**What you need to do**:
Return, exactly as written, every line from the first line of the data below through the line that contains "Definitions Glossary (554, 2513)".
---------- Data to use ----------
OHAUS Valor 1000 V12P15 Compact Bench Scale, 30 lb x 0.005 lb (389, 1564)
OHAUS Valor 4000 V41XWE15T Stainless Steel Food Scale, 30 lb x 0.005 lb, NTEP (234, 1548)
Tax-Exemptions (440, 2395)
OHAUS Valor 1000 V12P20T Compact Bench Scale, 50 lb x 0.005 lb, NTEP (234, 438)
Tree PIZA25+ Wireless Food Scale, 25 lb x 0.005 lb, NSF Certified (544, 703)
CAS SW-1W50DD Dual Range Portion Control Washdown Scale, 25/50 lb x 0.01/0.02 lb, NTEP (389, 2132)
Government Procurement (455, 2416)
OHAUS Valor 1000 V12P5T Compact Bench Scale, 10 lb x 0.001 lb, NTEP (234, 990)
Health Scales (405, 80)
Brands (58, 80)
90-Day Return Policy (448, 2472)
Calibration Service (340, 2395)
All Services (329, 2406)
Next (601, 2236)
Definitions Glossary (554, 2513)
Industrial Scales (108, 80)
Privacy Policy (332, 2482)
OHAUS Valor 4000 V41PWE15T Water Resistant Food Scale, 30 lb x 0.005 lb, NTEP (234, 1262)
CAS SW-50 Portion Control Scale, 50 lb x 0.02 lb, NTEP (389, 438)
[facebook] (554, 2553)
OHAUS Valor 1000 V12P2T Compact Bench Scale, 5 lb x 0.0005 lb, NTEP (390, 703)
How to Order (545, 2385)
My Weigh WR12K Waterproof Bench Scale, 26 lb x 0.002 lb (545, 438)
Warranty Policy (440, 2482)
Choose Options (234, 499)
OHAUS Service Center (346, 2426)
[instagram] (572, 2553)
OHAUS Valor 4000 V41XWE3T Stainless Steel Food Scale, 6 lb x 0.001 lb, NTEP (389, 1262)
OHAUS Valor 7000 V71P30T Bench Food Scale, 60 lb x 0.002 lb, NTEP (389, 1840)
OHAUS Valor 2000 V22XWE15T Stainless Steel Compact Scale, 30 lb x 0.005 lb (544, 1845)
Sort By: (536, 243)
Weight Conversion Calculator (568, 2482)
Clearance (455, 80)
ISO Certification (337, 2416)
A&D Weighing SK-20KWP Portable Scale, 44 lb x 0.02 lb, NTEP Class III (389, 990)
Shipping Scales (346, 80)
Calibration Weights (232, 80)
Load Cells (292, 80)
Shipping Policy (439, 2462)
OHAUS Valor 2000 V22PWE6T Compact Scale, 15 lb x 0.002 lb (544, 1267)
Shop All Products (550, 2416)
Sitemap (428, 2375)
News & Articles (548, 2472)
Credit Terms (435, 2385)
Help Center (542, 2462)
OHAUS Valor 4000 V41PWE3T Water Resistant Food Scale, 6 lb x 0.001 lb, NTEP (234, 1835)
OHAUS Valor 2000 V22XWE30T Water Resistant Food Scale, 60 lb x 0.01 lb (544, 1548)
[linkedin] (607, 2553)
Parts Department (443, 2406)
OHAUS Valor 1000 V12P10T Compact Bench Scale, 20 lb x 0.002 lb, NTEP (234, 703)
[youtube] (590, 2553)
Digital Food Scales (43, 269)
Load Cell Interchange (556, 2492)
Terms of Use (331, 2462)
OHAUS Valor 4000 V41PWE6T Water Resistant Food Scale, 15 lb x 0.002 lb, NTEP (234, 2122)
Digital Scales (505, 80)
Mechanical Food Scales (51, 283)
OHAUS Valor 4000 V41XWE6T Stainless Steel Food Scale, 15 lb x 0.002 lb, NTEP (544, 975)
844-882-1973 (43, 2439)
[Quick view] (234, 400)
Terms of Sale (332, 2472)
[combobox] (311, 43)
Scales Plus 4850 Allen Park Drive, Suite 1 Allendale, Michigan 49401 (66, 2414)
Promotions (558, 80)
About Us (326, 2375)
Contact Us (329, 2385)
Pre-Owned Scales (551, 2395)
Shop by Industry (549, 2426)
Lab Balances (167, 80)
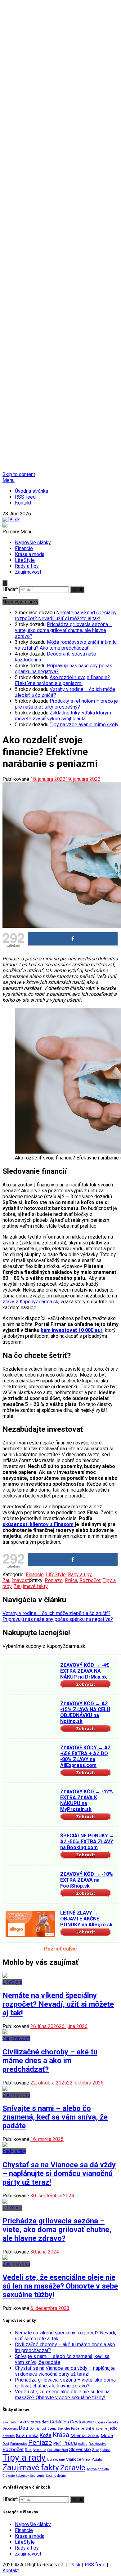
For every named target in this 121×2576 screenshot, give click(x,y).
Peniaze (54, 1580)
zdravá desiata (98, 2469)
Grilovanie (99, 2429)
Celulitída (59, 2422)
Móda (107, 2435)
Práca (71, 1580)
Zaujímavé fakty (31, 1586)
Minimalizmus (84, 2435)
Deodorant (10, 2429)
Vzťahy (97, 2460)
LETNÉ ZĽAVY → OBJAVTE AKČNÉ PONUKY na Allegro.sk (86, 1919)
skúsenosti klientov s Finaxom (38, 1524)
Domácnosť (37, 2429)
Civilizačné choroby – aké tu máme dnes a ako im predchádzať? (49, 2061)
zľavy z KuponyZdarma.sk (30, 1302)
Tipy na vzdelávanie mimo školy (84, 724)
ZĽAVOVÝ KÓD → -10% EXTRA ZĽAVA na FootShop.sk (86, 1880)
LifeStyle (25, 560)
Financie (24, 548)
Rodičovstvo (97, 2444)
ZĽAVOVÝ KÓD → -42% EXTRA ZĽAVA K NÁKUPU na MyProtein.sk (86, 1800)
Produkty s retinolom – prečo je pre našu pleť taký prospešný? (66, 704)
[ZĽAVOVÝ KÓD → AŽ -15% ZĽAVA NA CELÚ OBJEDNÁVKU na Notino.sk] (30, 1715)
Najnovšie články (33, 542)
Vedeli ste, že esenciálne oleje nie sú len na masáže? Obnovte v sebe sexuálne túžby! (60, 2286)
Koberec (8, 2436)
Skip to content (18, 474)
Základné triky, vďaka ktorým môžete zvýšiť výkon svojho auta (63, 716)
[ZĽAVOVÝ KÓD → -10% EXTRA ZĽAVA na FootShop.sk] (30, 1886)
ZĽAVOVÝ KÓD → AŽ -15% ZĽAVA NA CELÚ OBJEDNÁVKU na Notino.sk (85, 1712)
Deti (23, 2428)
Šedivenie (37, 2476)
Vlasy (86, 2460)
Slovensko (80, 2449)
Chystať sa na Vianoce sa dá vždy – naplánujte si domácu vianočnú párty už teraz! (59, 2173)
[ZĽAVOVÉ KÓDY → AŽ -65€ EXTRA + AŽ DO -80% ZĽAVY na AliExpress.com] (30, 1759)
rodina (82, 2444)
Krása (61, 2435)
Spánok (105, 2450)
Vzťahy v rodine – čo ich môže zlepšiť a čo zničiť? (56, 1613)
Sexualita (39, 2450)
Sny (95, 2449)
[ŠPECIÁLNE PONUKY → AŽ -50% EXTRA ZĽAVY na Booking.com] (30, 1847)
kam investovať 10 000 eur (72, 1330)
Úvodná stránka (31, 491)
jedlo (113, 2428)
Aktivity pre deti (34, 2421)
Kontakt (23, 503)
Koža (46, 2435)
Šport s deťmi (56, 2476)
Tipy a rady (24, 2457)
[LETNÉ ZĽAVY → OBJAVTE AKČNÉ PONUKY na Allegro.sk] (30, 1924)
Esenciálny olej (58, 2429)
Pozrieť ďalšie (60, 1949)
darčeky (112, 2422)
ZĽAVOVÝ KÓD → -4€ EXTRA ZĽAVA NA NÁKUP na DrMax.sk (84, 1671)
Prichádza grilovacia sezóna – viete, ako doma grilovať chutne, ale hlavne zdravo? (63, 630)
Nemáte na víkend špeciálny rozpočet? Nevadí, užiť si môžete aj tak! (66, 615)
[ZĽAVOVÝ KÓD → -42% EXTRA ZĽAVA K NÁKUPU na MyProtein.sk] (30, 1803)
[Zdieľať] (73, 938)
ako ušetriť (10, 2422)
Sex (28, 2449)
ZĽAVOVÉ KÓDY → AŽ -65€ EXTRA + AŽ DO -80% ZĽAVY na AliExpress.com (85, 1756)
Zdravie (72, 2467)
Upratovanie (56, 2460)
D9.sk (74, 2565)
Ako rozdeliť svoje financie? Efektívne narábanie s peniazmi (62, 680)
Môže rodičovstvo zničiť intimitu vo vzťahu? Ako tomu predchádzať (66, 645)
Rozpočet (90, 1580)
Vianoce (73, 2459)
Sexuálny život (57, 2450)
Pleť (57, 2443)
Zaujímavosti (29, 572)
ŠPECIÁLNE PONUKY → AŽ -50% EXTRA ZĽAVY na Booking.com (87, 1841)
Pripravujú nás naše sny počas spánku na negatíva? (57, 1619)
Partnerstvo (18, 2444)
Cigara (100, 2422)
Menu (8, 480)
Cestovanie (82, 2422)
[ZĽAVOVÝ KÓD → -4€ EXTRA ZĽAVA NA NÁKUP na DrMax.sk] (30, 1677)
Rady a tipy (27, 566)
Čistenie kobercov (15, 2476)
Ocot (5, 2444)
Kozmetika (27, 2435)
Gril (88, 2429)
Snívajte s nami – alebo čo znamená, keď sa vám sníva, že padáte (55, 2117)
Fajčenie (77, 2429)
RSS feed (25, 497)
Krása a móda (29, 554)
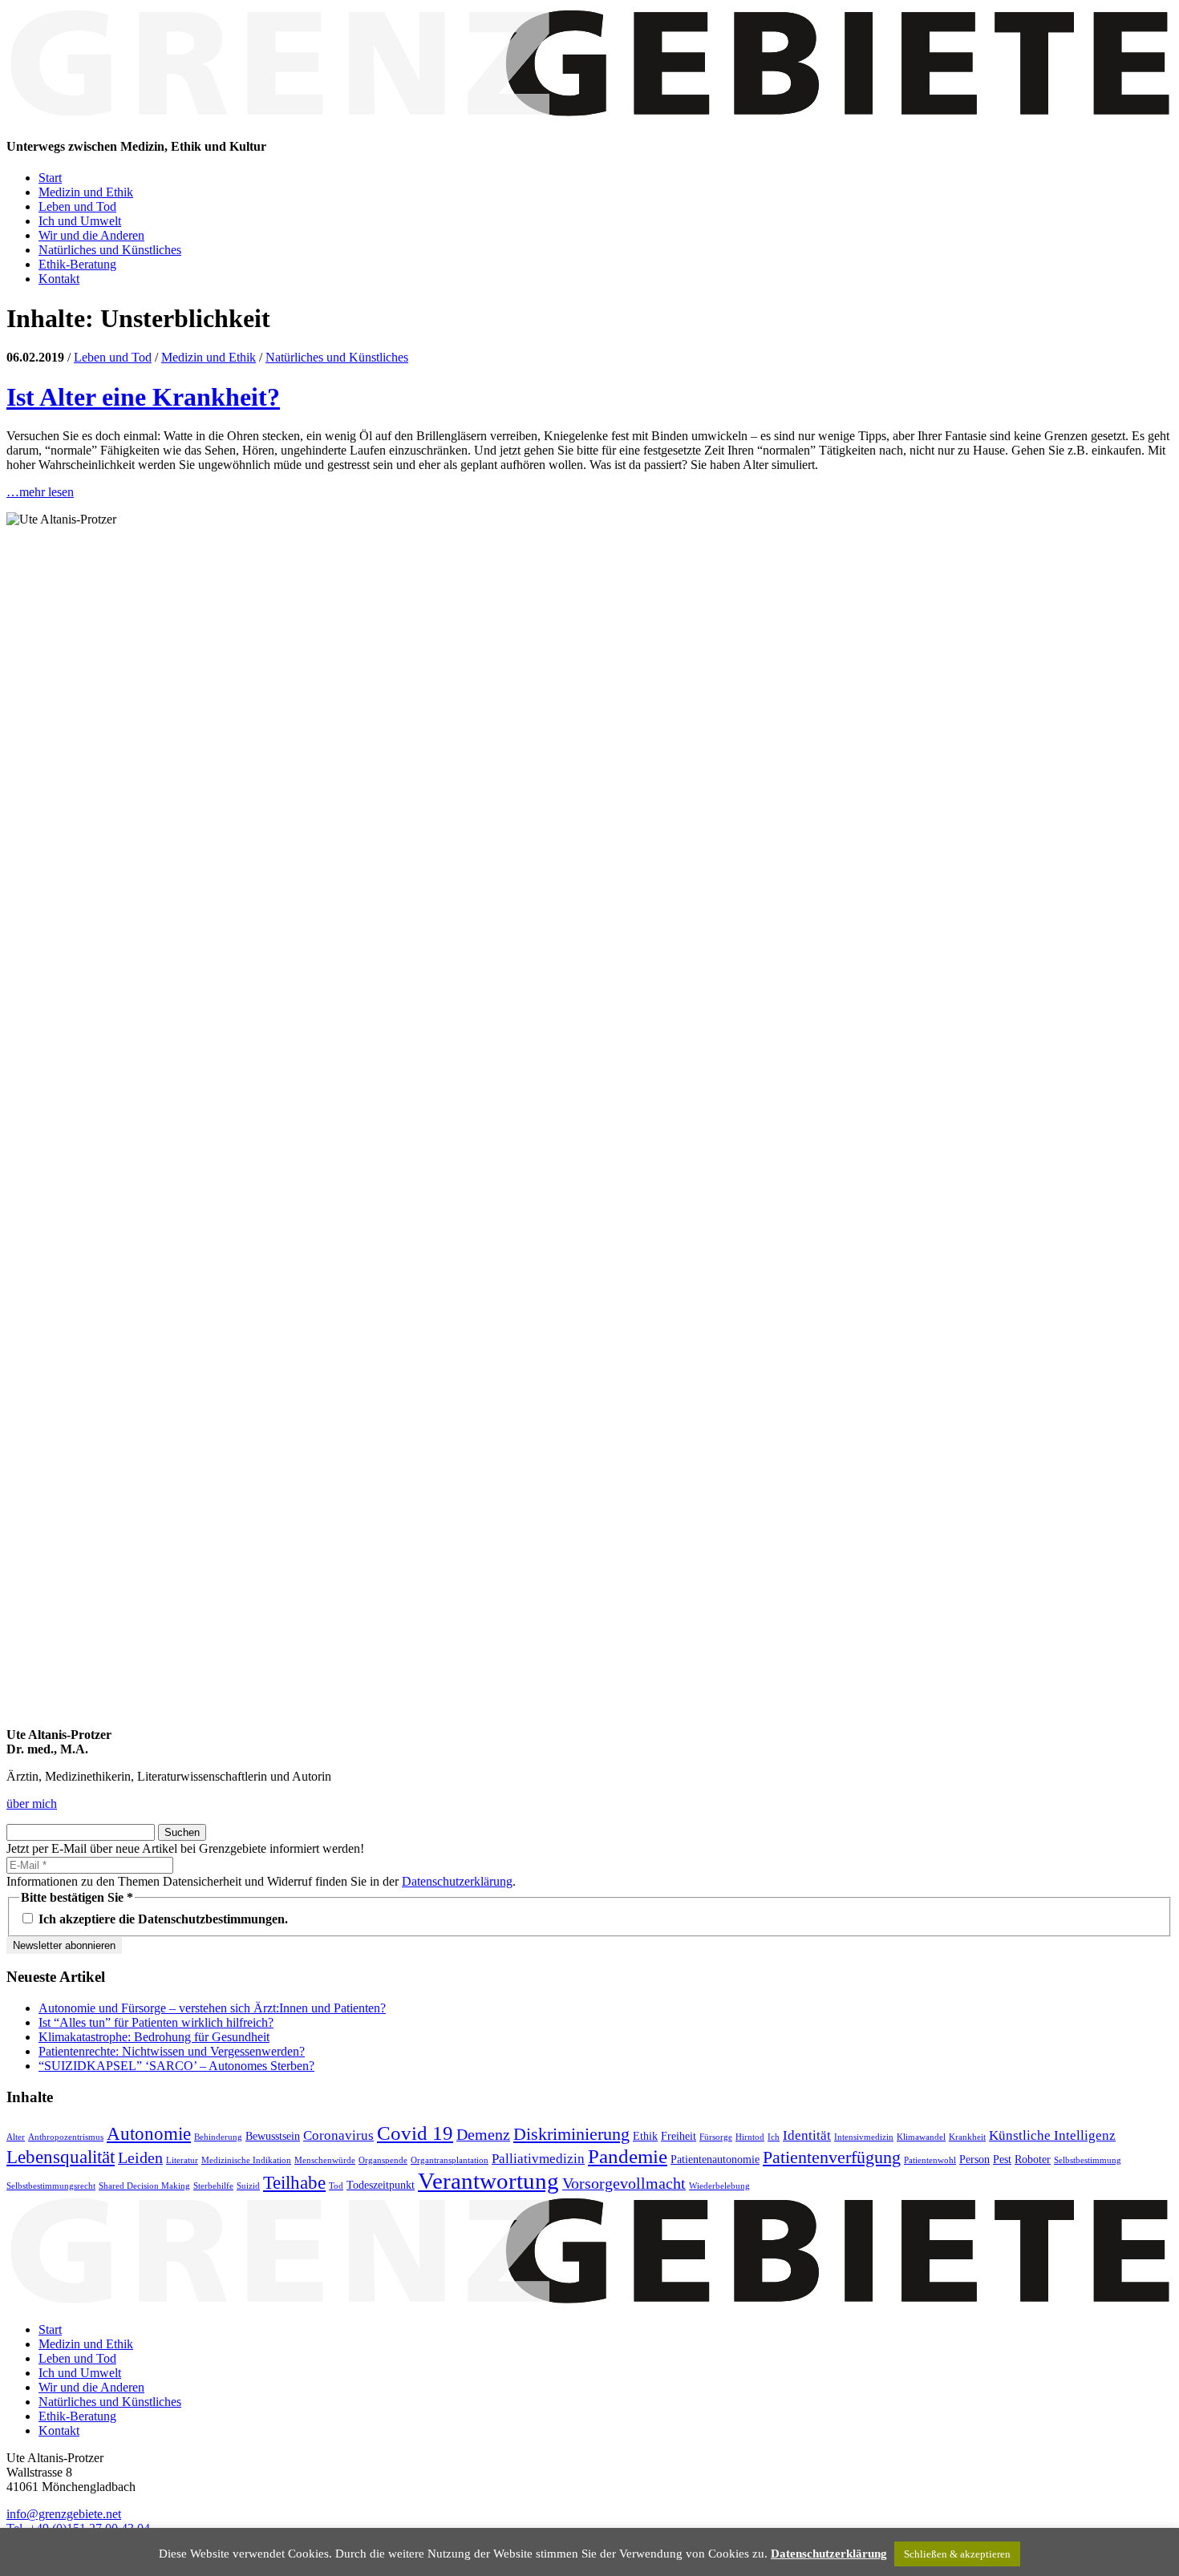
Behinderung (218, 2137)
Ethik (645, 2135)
----------
**Solution to this task**:
OHAUS Valor 1000 V12P15 Compact Bench Scale, 30 lb x 0.005 lb (389, 1564)
OHAUS Valor 4000 V41XWE15T Stainless Steel Food Scale, 30 lb x 0.005 lb, NTEP (234, 1548)
Tax-Exemptions (440, 2395)
OHAUS Valor 1000 V12P20T Compact Bench Scale, 50 lb x 0.005 lb, NTEP (234, 438)
Tree PIZA25+ Wireless Food Scale, 25 lb x 0.005 lb, NSF Certified (544, 703)
CAS SW-1W50DD Dual Range Portion Control Washdown Scale, 25/50 lb x 0.01/0.02 lb, NTEP (389, 2132)
Government Procurement (455, 2416)
OHAUS Valor 1000 V12P5T Compact Bench Scale, 10 lb x 0.001 lb, NTEP (234, 990)
Health Scales (405, 80)
Brands (58, 80)
90-Day Return Policy (448, 2472)
Calibration Service (340, 2395)
All Services (329, 2406)
Next (601, 2236)
Definitions Glossary (554, 2513)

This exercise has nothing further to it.